Your extroverted behavior has been your way, since early on, to in-mute yourself. Problem is, to in-mute yourself, you need to express those hurt, sad feelings inside. They need to exit you, that hiding place in you.
You did not live with a man before, I don’t think, at least not with a man who loves you, who has you as his priority. When you hide your negative feelings from someone who loves you, it so happens that you don’t only hurt yourself doing so, but the person who loves you also gets hurt. Because he loves you.
Not being loved, not being cared for, not being anyone’s priority is what you are used to and what you adapted to best you could. The ways you adapted to that childhood experience is not working in the context of a loving relationship.

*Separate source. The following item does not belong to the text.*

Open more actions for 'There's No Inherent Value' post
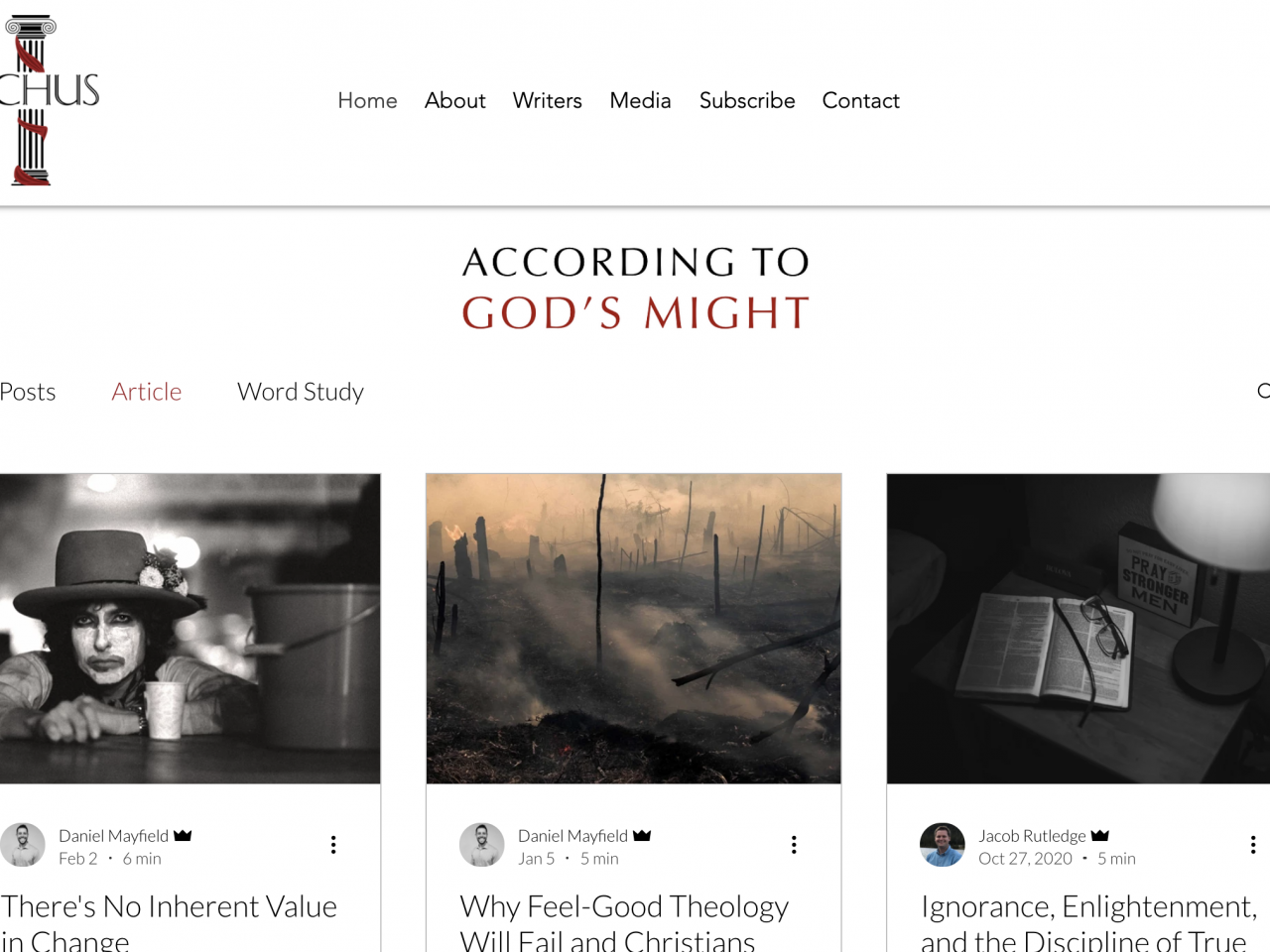This screenshot has height=952, width=1270. click(x=333, y=845)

I hope Glen is the right man for you, the right place for you to express those negative feelings to, to… complain a bit. It may be very helpful for you to attend quality psychotherapy so to bring those feelings out of hiding and process them.
There are people who complain as a way of being, and it is a downer to others. I am not suggesting you take that extreme, nor do I think it is likely, not at all. I am suggesting that these feelings need to be voiced, acknowledged, accepted, processed.
I may have more thoughts. Let me know what you think, after reading all this.